# Fourier transform of $e^{-\frac{x^2}{2}}\frac{1}{\mathsf{sinc}( x )}$

I have to find inverse Fourier transform of \begin{align*} F(\omega)=e^{-\frac{\omega^2}{2}}\frac{1}{\mathsf{sinc}( \omega )} \end{align*} I was wondering whether it exists maybe in a sense of distributions.

Using duality between Fourier transform and inverse Fourier transform. We can ask what is Fourier transform of \begin{align*} f(x)=e^{-\frac{x^2}{2}}\frac{1}{\mathsf{sinc}( x )} \end{align*} and whether it exits?

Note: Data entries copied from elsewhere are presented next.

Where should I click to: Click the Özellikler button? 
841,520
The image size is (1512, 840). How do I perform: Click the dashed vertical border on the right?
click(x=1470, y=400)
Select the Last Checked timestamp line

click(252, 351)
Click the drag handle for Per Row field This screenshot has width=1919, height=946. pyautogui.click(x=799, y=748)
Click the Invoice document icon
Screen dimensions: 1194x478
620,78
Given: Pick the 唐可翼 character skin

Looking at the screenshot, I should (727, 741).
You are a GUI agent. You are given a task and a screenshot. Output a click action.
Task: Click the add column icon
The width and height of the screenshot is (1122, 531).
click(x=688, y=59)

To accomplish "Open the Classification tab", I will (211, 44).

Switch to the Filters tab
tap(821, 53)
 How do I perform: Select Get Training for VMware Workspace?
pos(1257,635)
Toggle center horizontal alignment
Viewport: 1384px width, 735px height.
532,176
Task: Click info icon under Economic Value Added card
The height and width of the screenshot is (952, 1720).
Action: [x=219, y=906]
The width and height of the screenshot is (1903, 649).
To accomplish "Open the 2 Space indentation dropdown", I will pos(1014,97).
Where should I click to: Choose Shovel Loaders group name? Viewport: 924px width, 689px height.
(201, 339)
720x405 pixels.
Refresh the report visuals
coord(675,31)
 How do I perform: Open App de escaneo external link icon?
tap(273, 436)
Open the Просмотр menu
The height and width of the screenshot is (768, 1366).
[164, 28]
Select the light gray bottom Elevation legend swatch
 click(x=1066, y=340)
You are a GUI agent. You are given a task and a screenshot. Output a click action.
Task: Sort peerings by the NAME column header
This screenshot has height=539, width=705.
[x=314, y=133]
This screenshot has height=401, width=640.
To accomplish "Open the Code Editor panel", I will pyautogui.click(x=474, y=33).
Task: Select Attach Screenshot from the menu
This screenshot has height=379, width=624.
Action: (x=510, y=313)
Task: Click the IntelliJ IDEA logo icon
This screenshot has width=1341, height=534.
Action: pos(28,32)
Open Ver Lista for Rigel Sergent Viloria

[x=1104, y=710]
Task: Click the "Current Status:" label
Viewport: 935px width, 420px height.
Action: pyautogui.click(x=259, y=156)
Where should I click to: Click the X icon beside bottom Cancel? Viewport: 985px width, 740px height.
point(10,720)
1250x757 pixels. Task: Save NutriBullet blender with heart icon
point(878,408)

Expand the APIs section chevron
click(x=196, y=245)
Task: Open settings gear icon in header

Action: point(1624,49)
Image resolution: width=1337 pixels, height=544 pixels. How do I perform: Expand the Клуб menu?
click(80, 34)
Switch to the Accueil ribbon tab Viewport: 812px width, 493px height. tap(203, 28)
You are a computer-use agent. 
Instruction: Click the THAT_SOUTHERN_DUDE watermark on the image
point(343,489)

Note, that the function $f(t)$ has vertical asymptots at for $x=n \pi$ for $n \in \mathbb{Z}$ \begin{align} \mathsf{sinc}( x )=\frac{\sin(x)}{x} \end{align} equals $0$ at integer multiplies of $\pi$. Is this a problem?

One way to look at the problem is find convolution of $\mathcal{F}(e^{-\frac{x^2}{2}})$ and $\mathcal{F}(\frac{1}{\mathsf{sinc}( x )})$. However, this direction can be problematic since $\mathcal{F}(\frac{1}{\mathsf{sinc}( x )})$ might not exist.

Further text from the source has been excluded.